**Material to process:**
● ● ● ●

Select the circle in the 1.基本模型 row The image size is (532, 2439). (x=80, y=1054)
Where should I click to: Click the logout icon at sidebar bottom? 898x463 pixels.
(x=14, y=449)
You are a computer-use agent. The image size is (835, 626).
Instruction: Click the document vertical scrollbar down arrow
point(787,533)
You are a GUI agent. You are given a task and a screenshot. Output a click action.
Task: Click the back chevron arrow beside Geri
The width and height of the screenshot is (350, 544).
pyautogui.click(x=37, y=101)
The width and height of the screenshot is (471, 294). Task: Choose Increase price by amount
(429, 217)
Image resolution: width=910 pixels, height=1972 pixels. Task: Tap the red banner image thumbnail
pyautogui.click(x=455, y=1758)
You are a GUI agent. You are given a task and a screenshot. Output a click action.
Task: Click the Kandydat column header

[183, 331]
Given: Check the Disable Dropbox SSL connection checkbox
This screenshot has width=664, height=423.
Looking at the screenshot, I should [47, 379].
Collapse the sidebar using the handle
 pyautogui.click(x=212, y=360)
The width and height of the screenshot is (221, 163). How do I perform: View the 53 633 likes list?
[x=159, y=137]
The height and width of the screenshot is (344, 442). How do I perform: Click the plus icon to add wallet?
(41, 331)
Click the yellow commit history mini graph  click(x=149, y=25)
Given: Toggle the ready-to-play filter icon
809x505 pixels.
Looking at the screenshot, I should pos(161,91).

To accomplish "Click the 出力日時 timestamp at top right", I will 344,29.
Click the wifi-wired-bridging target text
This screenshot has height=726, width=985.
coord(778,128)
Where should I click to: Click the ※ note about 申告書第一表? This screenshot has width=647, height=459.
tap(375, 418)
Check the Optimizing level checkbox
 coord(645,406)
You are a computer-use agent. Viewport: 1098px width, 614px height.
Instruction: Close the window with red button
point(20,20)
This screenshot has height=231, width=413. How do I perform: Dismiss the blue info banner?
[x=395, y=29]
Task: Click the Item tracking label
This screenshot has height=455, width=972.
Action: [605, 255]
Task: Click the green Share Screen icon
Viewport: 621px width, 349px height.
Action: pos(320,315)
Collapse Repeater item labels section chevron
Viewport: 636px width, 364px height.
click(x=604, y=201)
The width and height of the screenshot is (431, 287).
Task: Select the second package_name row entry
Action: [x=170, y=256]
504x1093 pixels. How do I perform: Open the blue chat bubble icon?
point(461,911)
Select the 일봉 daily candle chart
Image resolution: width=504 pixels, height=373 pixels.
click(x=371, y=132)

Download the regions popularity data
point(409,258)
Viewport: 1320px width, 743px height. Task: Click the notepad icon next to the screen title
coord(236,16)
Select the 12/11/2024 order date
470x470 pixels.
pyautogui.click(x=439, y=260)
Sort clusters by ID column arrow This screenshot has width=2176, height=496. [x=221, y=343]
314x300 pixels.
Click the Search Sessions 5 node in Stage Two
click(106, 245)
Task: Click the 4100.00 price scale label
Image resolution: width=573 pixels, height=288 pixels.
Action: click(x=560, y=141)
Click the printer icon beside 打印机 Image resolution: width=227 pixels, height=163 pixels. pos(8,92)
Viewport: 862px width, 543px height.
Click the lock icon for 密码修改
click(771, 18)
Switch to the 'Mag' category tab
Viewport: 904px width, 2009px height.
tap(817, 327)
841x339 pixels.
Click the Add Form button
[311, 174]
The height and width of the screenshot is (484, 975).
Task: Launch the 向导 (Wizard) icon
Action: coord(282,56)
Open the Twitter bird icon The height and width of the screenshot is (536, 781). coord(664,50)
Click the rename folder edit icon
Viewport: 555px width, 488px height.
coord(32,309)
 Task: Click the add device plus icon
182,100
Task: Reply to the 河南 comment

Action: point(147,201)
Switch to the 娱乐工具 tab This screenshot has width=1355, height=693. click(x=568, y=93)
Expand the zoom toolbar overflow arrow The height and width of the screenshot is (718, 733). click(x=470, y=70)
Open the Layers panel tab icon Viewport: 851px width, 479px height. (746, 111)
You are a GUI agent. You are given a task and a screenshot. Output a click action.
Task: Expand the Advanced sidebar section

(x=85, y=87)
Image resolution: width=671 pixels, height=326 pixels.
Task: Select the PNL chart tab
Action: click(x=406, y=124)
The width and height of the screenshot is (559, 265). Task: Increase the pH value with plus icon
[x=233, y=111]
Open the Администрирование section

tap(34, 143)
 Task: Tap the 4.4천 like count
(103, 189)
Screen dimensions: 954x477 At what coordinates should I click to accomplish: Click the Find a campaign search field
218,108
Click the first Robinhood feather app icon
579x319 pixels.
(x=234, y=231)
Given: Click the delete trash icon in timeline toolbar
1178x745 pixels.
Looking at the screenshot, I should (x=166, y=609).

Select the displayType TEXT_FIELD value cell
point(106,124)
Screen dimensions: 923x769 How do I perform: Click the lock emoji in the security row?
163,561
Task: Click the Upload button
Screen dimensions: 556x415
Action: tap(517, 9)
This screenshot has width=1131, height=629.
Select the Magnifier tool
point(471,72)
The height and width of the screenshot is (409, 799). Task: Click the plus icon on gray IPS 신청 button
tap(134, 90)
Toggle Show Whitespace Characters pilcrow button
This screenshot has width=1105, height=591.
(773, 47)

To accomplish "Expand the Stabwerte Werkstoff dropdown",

● ● ● ●

In full and without error, give the listing again.

**Problem solution:**
Select the circle in the 1.基本模型 row The image size is (532, 2439). (x=80, y=1054)
Where should I click to: Click the logout icon at sidebar bottom? 898x463 pixels.
(x=14, y=449)
You are a computer-use agent. The image size is (835, 626).
Instruction: Click the document vertical scrollbar down arrow
point(787,533)
You are a GUI agent. You are given a task and a screenshot. Output a click action.
Task: Click the back chevron arrow beside Geri
The width and height of the screenshot is (350, 544).
pyautogui.click(x=37, y=101)
The width and height of the screenshot is (471, 294). Task: Choose Increase price by amount
(429, 217)
Image resolution: width=910 pixels, height=1972 pixels. Task: Tap the red banner image thumbnail
pyautogui.click(x=455, y=1758)
You are a GUI agent. You are given a task and a screenshot. Output a click action.
Task: Click the Kandydat column header

[183, 331]
Given: Check the Disable Dropbox SSL connection checkbox
This screenshot has width=664, height=423.
Looking at the screenshot, I should [47, 379].
Collapse the sidebar using the handle
 pyautogui.click(x=212, y=360)
The width and height of the screenshot is (221, 163). How do I perform: View the 53 633 likes list?
[x=159, y=137]
The height and width of the screenshot is (344, 442). How do I perform: Click the plus icon to add wallet?
(41, 331)
Click the yellow commit history mini graph  click(x=149, y=25)
Given: Toggle the ready-to-play filter icon
809x505 pixels.
Looking at the screenshot, I should pos(161,91).

To accomplish "Click the 出力日時 timestamp at top right", I will 344,29.
Click the wifi-wired-bridging target text
This screenshot has height=726, width=985.
coord(778,128)
Where should I click to: Click the ※ note about 申告書第一表? This screenshot has width=647, height=459.
tap(375, 418)
Check the Optimizing level checkbox
 coord(645,406)
You are a computer-use agent. Viewport: 1098px width, 614px height.
Instruction: Close the window with red button
point(20,20)
This screenshot has height=231, width=413. How do I perform: Dismiss the blue info banner?
[x=395, y=29]
Task: Click the Item tracking label
This screenshot has height=455, width=972.
Action: [605, 255]
Task: Click the green Share Screen icon
Viewport: 621px width, 349px height.
Action: pos(320,315)
Collapse Repeater item labels section chevron
Viewport: 636px width, 364px height.
click(x=604, y=201)
The width and height of the screenshot is (431, 287).
Task: Select the second package_name row entry
Action: [x=170, y=256]
504x1093 pixels. How do I perform: Open the blue chat bubble icon?
point(461,911)
Select the 일봉 daily candle chart
Image resolution: width=504 pixels, height=373 pixels.
click(x=371, y=132)

Download the regions popularity data
point(409,258)
Viewport: 1320px width, 743px height. Task: Click the notepad icon next to the screen title
coord(236,16)
Select the 12/11/2024 order date
470x470 pixels.
pyautogui.click(x=439, y=260)
Sort clusters by ID column arrow This screenshot has width=2176, height=496. [x=221, y=343]
314x300 pixels.
Click the Search Sessions 5 node in Stage Two
click(106, 245)
Task: Click the 4100.00 price scale label
Image resolution: width=573 pixels, height=288 pixels.
Action: click(x=560, y=141)
Click the printer icon beside 打印机 Image resolution: width=227 pixels, height=163 pixels. pos(8,92)
Viewport: 862px width, 543px height.
Click the lock icon for 密码修改
click(771, 18)
Switch to the 'Mag' category tab
Viewport: 904px width, 2009px height.
tap(817, 327)
841x339 pixels.
Click the Add Form button
[311, 174]
The height and width of the screenshot is (484, 975).
Task: Launch the 向导 (Wizard) icon
Action: coord(282,56)
Open the Twitter bird icon The height and width of the screenshot is (536, 781). coord(664,50)
Click the rename folder edit icon
Viewport: 555px width, 488px height.
coord(32,309)
 Task: Click the add device plus icon
182,100
Task: Reply to the 河南 comment

Action: point(147,201)
Switch to the 娱乐工具 tab This screenshot has width=1355, height=693. click(x=568, y=93)
Expand the zoom toolbar overflow arrow The height and width of the screenshot is (718, 733). click(x=470, y=70)
Open the Layers panel tab icon Viewport: 851px width, 479px height. (746, 111)
You are a GUI agent. You are given a task and a screenshot. Output a click action.
Task: Expand the Advanced sidebar section

(x=85, y=87)
Image resolution: width=671 pixels, height=326 pixels.
Task: Select the PNL chart tab
Action: click(x=406, y=124)
The width and height of the screenshot is (559, 265). Task: Increase the pH value with plus icon
[x=233, y=111]
Open the Администрирование section

tap(34, 143)
 Task: Tap the 4.4천 like count
(103, 189)
Screen dimensions: 954x477 At what coordinates should I click to accomplish: Click the Find a campaign search field
218,108
Click the first Robinhood feather app icon
579x319 pixels.
(x=234, y=231)
Given: Click the delete trash icon in timeline toolbar
1178x745 pixels.
Looking at the screenshot, I should (x=166, y=609).

Select the displayType TEXT_FIELD value cell
point(106,124)
Screen dimensions: 923x769 How do I perform: Click the lock emoji in the security row?
163,561
Task: Click the Upload button
Screen dimensions: 556x415
Action: tap(517, 9)
This screenshot has width=1131, height=629.
Select the Magnifier tool
point(471,72)
The height and width of the screenshot is (409, 799). Task: Click the plus icon on gray IPS 신청 button
tap(134, 90)
Toggle Show Whitespace Characters pilcrow button
This screenshot has width=1105, height=591.
(773, 47)

To accomplish "Expand the Stabwerte Werkstoff dropdown",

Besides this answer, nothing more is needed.